>From Interesting People...

------- Start of forwarded message -------
Date: Wed, 17 May 2000 18:15:49 -0700
From: Dave Farber <[EMAIL PROTECTED]>
Subject: IP: FBI insists it can tap e-mail without a warrant


>
>Date: Wed, 17 May 2000 19:13:09 -0600
>To: Dave Farber <[EMAIL PROTECTED]>
>From: Brett Glass <[EMAIL PROTECTED]>
>Subject: For IP: FBI insists it can tap e-mail without a warrant
>
>Feds: No warrants for Net wiretaps
>By Mike Brunker, MSNBC
>May 17, 2000 7:20 AM PT
>
>URL: 
>http://www.zdnet.com/zdnn/stories/news/0,4586,2570897,00.html?chkpt=zdhpnews01
>
>In a case with broad implications for communications technology, lawyers 
>for the Justice Department and a coalition of telecommunications and 
>privacy groups square off in federal court Wednesday to argue whether the 
>FBI should be allowed to intercept Internet communications and pinpoint 
>the locations of cellular phone users without first obtaining a search warrant.

# [Excerpted data]
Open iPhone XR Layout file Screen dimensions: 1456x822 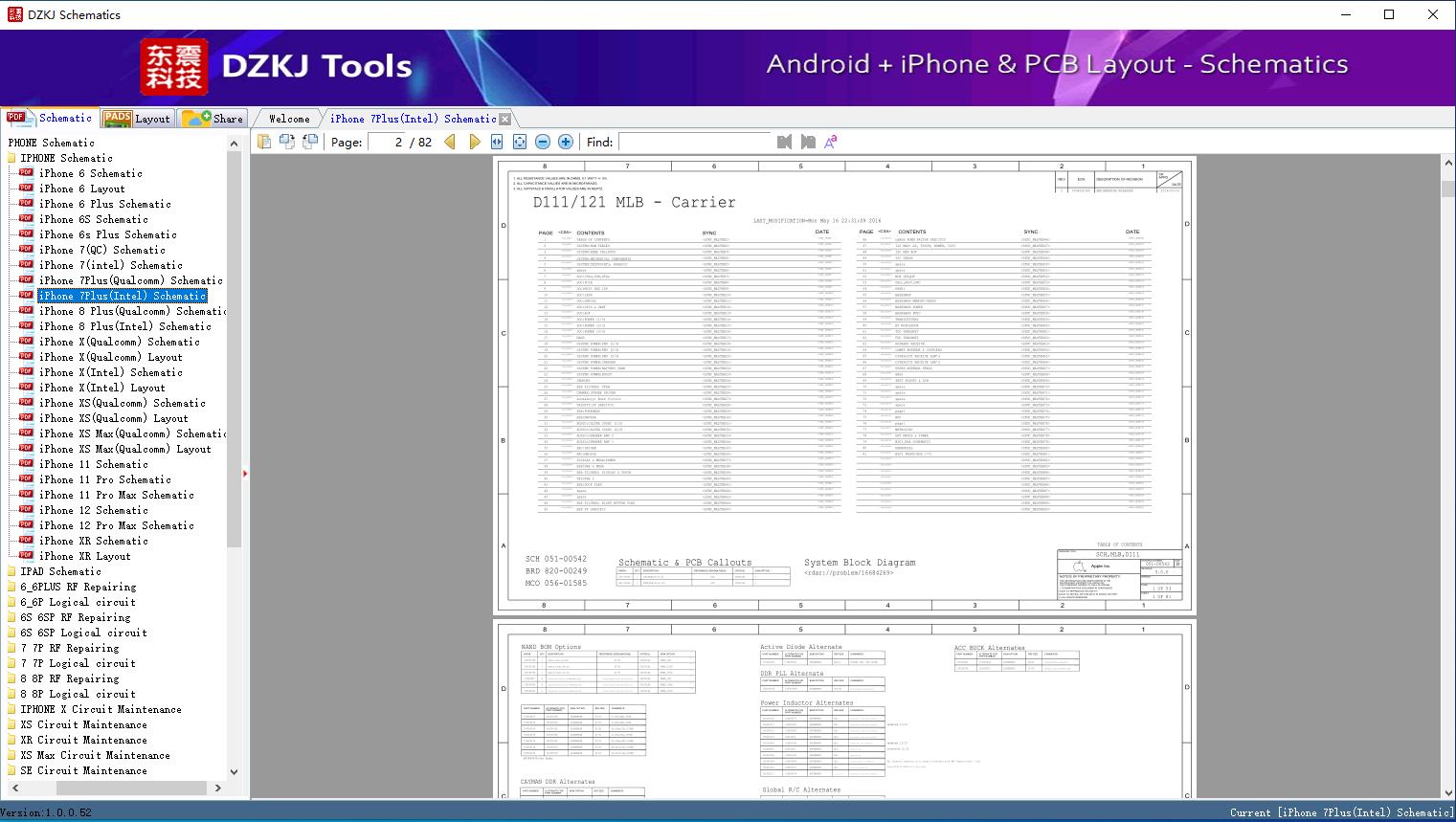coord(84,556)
==
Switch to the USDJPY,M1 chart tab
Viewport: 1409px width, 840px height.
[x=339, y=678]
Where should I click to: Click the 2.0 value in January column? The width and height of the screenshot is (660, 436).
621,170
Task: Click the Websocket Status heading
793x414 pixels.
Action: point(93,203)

# [The request]
Name every person mentioned in the forwarded message about FBI wiretaps above.

# [Written response]
Dave Farber, Brett Glass, Mike Brunker